Economically sensitive stocks whose growth is tied to economic ups and downs climbed, while defensive consumer stocks declined yesterday. For instance, Bethlehem Steel Corp., Goodyear Tire & Rubber Co. and heavy-machinery makers Ingersoll-Rand Co. and Caterpillar Inc. all surged.

"Those are the companies that benefit most quickly from a cut in rates," Mr. Benning said. "They may decide to build an additional factory if they can borrow money more cheaply. Industrial companies get the immediate kicker" of lower rates.

Metals companies such as Aluminum Co. of America, Phelps Dodge Corp., Inco Ltd., Reynolds Metals Co. and Maxxam Inc. also rallied.

The Morgan Stanley Cyclical Index of 30 stocks moved up 5.16, to a record 341.8, while the Morgan Stanley Consumer Index shed 1.37, to 246.04.

Among automakers, Ford Motor Co. gained 25 cents, to $30.625; Chrysler Corp. added 50 cents, to $49; and General Motors Corp. advanced $1, to $48.875.
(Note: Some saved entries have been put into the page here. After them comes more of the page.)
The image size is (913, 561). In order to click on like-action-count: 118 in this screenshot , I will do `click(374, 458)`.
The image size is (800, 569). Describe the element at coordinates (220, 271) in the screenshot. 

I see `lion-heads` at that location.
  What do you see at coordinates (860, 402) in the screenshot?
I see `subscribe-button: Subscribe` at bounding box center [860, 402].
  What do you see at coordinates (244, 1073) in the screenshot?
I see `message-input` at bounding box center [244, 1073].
Ford and Chrysler reported higher U.S. auto sales in June as consumers took advantage of buyer incentives, while GM cut costs by offering earlier retirement to salaried workers.

Bank stocks swelled as stable interest rates suggested profits from trading and demand for loans will stay high.

BankAmerica Corp., also on Smith Barney's recommended list, gained $1.25, to $54.25; J. P. Morgan & Co. gained $1, to $71.25; and Bankers Trust New York Corp. jumped $2, to $63.25.

Computer-related stocks rose. Tech stocks were "the hottest-acting group for the first half of the year," and many professional investors still have a disproportionately small share in their portfolios, said Arnold Owen, managing director for trading at SoundView Financial Group in Stamford, Conn. With the demand for high-technology goods still strong, he said, "Why not put your money where the growth is?"

Applied Materials Inc. leaped $1.75, to $87.50; Novellus Systems Inc. gained $1.50, to $68.75; and BMC Software climbed $2.75, to $78.75.